§ OBJECTIVE
Reproduce the lines below verbatim, from the line with "Given: Click the 'Your" to the line with "click(x=112, y=731)", both included, and nothing else.

§ SUPPLIED DATA

______________________________

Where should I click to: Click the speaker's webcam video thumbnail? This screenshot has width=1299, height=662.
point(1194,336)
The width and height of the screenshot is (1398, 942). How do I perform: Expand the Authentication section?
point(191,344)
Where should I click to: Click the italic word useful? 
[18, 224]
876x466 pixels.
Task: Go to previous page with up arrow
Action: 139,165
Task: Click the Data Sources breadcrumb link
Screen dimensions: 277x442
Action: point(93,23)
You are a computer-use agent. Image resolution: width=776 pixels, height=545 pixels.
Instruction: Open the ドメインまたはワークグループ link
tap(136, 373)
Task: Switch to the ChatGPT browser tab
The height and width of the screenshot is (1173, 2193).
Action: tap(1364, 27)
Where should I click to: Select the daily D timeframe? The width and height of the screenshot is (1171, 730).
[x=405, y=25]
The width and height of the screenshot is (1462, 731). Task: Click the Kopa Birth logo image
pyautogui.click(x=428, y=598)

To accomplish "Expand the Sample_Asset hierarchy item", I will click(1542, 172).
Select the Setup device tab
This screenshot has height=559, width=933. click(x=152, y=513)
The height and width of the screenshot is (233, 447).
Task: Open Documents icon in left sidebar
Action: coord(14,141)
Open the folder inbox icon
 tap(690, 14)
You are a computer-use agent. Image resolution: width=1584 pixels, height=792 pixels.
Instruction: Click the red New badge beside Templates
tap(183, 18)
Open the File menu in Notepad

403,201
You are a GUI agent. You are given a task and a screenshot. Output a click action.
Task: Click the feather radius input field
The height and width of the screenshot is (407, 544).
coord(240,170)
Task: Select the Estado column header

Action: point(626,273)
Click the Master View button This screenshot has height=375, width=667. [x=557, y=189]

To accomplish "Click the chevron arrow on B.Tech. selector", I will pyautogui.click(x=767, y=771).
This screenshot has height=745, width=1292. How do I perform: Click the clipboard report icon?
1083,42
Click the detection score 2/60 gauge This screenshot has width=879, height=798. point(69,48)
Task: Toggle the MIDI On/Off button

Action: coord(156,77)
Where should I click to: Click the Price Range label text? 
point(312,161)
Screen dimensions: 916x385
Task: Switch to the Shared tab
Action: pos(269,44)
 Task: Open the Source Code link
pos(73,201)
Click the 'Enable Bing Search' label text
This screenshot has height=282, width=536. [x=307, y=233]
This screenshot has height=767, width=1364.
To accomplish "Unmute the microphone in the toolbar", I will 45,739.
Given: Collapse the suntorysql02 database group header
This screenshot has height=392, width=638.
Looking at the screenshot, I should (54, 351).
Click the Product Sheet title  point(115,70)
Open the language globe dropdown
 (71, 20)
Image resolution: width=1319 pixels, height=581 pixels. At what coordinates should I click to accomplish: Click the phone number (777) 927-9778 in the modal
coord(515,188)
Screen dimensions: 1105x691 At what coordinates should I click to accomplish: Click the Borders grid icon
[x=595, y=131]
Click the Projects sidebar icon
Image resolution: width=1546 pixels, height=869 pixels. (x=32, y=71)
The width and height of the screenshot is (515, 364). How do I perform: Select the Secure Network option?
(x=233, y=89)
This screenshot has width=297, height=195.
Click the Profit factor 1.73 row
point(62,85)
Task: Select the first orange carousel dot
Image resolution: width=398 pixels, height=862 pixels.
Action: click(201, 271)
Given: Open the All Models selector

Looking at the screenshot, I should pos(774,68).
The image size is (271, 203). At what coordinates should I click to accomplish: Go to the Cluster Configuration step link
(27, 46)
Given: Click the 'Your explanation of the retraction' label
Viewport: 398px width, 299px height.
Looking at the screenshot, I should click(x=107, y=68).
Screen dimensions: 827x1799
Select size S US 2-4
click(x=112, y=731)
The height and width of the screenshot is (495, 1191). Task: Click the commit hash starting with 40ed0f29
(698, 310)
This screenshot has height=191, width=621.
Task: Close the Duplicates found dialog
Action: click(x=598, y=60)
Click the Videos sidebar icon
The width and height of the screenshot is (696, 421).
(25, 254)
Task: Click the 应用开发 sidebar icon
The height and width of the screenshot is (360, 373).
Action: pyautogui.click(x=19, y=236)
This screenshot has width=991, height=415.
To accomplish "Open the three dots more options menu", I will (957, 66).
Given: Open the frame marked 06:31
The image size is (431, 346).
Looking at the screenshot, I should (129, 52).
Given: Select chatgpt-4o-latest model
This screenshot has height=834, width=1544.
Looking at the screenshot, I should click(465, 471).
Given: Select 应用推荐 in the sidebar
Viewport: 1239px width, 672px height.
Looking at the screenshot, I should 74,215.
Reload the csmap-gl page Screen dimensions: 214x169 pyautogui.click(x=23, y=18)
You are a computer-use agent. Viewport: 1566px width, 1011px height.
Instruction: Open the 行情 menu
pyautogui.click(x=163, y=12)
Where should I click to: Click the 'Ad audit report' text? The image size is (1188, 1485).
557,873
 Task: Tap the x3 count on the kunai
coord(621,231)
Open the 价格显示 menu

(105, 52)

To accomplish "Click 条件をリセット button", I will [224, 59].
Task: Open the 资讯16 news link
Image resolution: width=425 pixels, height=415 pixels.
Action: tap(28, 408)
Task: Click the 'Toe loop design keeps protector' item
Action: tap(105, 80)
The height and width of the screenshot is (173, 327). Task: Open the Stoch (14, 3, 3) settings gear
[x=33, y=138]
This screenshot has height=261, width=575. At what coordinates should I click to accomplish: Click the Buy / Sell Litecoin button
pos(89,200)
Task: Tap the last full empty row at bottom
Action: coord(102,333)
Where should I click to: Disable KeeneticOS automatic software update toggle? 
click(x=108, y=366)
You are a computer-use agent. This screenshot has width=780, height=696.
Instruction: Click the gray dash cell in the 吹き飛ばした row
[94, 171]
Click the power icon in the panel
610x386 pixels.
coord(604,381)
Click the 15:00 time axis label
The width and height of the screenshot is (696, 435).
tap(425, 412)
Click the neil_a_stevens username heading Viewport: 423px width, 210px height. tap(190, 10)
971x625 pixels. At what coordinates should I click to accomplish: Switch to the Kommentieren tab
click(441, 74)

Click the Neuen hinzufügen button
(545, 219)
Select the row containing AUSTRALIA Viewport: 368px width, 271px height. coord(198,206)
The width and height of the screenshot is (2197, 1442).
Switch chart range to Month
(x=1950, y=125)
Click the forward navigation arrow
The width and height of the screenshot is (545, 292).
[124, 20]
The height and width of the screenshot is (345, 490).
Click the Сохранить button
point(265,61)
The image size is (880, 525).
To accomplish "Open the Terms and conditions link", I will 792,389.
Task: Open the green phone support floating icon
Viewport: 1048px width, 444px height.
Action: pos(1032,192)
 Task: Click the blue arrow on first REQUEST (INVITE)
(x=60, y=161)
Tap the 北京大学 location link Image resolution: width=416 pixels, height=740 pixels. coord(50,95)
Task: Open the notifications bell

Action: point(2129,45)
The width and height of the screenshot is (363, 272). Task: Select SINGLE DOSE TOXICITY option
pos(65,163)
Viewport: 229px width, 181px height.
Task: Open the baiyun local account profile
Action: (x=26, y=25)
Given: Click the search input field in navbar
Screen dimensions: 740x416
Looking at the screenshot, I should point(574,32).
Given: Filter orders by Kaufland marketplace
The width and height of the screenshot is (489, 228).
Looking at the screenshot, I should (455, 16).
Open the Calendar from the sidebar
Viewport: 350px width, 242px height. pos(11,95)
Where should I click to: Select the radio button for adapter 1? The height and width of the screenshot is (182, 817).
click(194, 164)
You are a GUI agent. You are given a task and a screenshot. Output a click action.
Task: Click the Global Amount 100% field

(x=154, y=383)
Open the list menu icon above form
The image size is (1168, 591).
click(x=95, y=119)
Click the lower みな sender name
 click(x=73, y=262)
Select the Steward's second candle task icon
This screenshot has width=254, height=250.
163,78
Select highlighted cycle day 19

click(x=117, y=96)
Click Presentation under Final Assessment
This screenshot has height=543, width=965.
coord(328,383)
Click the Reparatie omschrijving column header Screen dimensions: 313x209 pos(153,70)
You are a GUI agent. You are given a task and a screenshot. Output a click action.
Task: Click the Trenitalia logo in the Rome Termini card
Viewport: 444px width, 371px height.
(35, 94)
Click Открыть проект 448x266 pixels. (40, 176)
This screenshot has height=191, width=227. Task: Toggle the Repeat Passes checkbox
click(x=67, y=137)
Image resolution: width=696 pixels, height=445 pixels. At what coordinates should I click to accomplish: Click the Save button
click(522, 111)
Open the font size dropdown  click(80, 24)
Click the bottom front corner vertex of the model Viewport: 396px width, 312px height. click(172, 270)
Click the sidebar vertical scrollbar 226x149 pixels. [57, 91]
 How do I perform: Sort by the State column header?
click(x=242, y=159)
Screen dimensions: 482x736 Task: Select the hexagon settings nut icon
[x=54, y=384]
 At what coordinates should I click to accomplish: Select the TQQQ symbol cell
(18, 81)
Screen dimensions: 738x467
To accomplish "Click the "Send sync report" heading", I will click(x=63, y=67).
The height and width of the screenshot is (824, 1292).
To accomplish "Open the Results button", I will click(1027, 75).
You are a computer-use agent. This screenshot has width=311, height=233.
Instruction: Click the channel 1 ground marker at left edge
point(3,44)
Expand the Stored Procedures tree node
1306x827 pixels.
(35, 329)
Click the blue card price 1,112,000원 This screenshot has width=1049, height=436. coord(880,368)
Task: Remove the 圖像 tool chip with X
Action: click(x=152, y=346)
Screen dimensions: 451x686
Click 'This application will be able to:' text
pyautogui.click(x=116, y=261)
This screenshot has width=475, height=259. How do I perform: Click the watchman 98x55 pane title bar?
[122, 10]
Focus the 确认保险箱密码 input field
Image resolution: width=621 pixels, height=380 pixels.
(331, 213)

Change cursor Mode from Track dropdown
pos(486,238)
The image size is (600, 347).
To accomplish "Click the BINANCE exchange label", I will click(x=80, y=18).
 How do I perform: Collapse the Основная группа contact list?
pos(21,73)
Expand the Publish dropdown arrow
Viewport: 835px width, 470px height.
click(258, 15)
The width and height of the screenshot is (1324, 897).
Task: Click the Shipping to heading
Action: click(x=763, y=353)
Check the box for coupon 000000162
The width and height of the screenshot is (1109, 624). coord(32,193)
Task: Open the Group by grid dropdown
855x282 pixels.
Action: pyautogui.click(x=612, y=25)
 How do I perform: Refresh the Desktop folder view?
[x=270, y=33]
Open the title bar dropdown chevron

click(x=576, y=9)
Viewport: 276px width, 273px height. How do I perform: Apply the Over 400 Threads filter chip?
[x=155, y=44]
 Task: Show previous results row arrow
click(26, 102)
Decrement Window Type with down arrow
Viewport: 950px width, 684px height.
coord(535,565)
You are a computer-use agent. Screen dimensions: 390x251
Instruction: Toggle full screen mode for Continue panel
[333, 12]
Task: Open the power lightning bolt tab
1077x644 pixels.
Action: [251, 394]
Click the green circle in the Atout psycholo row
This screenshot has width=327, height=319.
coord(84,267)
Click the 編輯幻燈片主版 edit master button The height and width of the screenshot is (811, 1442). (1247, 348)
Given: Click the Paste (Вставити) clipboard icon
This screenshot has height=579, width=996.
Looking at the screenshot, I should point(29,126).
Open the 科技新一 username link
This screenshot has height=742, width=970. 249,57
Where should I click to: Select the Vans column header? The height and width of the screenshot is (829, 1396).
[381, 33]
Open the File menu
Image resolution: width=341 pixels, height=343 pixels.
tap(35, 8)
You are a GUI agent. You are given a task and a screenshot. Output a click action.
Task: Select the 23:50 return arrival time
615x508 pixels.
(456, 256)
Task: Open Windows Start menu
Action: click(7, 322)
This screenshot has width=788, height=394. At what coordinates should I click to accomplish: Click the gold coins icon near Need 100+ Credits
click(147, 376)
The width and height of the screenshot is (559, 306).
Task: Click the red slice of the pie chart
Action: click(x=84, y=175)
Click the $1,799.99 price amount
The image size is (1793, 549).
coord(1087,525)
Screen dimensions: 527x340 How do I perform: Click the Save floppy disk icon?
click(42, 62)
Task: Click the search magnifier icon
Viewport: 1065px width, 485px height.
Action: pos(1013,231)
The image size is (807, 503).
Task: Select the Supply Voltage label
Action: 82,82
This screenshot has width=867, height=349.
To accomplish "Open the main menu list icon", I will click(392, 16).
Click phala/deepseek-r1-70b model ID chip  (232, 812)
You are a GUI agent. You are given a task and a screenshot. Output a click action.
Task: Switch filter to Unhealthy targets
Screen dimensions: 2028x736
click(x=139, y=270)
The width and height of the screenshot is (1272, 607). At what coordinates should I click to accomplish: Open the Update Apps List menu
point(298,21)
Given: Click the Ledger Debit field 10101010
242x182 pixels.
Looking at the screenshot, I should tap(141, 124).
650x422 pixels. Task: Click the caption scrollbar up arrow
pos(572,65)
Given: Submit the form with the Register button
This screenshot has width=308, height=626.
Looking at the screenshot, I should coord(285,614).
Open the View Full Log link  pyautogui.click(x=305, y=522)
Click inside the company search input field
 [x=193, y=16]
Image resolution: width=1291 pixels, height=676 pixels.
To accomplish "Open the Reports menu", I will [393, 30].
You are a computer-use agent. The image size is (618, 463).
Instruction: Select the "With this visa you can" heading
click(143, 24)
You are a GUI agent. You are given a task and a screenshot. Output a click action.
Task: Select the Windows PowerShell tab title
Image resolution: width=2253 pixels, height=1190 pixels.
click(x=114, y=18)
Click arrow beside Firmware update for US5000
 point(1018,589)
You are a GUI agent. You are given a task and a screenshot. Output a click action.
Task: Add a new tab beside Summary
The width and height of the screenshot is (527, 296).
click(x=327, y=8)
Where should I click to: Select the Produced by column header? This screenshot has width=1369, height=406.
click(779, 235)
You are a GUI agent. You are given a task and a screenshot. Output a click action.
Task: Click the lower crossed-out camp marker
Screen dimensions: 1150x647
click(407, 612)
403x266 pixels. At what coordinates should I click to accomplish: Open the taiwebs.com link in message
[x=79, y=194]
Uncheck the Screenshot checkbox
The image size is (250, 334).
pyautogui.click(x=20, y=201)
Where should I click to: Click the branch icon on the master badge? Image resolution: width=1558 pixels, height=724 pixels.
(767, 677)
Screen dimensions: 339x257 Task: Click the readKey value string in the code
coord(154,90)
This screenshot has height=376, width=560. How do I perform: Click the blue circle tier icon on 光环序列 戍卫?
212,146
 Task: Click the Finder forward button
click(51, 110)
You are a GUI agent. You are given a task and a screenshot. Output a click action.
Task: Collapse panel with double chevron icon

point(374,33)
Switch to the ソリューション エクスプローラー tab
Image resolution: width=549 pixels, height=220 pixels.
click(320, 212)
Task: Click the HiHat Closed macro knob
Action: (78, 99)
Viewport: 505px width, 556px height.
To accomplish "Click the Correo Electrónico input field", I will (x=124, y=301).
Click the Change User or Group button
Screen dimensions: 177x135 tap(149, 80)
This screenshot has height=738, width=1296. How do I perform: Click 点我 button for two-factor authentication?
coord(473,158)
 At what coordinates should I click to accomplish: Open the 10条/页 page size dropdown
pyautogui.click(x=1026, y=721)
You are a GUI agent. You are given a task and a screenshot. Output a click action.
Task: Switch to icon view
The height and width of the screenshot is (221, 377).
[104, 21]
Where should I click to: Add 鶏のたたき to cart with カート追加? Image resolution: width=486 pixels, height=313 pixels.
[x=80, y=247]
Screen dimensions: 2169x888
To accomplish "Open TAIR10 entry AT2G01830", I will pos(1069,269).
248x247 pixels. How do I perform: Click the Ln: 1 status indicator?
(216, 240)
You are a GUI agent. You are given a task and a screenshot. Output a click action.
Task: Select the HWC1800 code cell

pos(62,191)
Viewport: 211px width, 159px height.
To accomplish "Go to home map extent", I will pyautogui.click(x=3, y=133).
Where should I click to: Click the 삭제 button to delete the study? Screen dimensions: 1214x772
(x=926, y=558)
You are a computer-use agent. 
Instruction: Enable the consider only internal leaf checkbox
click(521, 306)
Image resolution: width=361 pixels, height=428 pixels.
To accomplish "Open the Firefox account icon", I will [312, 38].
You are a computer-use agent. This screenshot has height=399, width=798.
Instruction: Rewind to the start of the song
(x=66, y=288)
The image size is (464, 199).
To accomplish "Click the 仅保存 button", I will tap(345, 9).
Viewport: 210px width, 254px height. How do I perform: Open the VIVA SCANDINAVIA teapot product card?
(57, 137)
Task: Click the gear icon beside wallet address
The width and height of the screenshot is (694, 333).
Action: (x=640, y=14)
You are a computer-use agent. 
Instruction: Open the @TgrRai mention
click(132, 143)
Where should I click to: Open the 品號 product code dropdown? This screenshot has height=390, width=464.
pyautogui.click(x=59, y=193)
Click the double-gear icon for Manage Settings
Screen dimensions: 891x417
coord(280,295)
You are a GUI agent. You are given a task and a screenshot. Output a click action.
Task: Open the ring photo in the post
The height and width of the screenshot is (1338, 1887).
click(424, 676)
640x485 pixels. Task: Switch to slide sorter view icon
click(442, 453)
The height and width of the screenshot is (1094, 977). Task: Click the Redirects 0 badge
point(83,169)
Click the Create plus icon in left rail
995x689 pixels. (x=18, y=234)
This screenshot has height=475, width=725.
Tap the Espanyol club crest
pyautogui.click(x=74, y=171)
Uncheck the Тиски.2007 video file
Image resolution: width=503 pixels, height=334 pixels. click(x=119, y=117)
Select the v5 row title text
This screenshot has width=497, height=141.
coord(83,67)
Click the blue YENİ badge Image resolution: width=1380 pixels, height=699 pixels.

______________________________

§ EXERCISE OUTPUT
Given: Click the 'Your explanation of the retraction' label
Viewport: 398px width, 299px height.
Looking at the screenshot, I should click(x=107, y=68).
Screen dimensions: 827x1799
Select size S US 2-4
click(x=112, y=731)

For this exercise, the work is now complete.